In order to improve the properties of the contact between the contacting surface and another conductive element in communication with the contacting surface, at least one coated region may have a textured surface. For example, at least part of the areas with the first coating may have a structured surface. For example, the surface may have a roughness, so that parts of the areas with the first coating can at least partially penetrate into a conductive element. As a result, both the holding force on the conductive element can be increased and the electrical conductivity between the contacting element and the other conductive element can be increased.

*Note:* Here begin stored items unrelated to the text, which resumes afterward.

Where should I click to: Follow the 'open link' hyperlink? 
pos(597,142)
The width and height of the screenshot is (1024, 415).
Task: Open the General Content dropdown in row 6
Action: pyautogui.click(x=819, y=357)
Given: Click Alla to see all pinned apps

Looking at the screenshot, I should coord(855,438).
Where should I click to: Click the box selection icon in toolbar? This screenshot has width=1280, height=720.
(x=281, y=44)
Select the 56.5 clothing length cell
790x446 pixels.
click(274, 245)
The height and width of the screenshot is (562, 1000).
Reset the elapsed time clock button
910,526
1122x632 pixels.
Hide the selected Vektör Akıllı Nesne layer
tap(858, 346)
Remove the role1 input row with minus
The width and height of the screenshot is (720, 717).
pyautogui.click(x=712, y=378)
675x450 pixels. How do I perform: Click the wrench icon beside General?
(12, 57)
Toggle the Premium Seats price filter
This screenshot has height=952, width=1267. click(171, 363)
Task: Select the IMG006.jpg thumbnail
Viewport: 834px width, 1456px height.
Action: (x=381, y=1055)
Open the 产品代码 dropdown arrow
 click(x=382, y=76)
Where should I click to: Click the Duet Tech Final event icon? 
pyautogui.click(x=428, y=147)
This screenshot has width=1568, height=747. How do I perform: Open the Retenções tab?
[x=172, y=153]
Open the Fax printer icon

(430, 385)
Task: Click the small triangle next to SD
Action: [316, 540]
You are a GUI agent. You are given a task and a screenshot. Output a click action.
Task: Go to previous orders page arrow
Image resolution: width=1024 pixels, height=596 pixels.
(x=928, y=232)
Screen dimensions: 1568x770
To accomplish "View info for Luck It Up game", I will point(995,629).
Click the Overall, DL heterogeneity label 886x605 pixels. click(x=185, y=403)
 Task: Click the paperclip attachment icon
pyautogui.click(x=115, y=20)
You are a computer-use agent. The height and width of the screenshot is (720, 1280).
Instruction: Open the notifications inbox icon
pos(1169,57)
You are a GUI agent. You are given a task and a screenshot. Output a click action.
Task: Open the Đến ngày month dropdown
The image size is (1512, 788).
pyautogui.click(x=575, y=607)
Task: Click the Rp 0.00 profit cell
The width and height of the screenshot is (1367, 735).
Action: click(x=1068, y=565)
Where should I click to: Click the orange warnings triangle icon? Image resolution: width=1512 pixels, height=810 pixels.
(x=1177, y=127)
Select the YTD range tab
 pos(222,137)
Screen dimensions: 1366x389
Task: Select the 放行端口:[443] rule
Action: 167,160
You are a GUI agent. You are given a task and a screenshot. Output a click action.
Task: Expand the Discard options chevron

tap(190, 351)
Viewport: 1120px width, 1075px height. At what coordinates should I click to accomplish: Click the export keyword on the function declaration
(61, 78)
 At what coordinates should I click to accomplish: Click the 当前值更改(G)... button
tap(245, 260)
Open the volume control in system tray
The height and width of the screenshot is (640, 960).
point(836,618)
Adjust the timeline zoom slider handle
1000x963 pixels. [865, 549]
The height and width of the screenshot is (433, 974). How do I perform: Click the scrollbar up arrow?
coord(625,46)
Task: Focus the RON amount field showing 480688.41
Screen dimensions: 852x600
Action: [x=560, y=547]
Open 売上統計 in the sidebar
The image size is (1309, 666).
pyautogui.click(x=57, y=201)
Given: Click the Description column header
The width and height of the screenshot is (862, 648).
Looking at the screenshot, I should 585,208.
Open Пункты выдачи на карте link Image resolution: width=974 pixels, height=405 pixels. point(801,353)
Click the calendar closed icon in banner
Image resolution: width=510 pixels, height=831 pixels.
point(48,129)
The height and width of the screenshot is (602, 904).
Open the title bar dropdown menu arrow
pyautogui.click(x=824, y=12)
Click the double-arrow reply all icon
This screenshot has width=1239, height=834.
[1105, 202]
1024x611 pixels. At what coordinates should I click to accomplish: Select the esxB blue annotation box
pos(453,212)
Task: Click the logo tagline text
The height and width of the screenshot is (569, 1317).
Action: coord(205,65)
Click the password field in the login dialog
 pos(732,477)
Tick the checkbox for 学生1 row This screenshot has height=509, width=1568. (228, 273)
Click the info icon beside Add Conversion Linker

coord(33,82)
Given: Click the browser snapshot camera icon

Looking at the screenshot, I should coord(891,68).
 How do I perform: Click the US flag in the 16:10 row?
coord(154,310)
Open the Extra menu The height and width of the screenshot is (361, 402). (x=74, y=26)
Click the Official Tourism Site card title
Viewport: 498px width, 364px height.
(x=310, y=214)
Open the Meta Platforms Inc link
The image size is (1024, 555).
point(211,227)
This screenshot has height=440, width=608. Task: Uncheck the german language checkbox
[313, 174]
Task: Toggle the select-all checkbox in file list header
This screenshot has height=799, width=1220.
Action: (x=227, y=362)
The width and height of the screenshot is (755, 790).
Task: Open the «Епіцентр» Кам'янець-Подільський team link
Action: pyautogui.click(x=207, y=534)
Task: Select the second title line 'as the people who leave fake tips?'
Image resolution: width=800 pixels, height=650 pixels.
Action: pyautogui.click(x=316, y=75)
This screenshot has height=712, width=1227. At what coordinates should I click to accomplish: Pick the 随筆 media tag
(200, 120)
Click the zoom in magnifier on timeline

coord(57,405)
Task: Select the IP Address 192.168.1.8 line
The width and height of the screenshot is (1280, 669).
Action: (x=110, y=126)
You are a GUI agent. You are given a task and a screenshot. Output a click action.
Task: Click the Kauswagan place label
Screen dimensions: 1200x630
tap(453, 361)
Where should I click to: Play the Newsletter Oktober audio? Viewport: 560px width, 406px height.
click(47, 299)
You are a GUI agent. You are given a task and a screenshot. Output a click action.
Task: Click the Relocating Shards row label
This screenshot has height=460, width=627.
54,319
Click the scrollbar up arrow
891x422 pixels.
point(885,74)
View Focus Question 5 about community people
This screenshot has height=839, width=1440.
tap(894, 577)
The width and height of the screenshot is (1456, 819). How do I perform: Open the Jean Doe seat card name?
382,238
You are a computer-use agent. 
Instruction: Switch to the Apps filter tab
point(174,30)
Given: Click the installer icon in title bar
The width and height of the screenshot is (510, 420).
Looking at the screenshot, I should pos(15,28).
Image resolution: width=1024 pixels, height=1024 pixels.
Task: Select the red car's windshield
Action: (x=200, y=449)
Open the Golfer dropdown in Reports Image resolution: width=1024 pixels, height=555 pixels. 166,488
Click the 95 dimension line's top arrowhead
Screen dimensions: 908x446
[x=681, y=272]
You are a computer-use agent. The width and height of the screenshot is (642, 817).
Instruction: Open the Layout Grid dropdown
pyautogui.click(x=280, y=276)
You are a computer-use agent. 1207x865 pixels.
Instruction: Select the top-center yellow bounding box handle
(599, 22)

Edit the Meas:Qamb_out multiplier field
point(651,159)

At least one coated area may also have a microstructure. For example, areas with the first and / or the second coating may have elongated depressions, such as grooves or elongated elevations, such as ribs, which may also improve the mechanical and / or electrical properties of the contact between the bonding pad and the other conductive element. It is likewise possible for a further coating to be structured in the edge region of the contacting surface in order to be able to better seal the contacting surface outwards if the contacting surface is compressed at least in the edge region or pressed against another element.

Alternatively or in addition to the coatings described so far, which can serve to improve the holding force and / or the electrical conductivity and / or sealing of the contacting surface, other coatings are possible. For example, coatings may be provided which contain substances that can be released slowly to the contacting surface or an electrical conductor held thereon. For example, at least one coating may contain fats or reducing elements which may prevent or reverse corrosion of electrically conductive materials of the contacting surface or of an electrically conductive element present on the contacting surface. Coatings of the type mentioned can be arranged in particular within depressions. The recesses may then serve as a reservoir for the elements of the coating.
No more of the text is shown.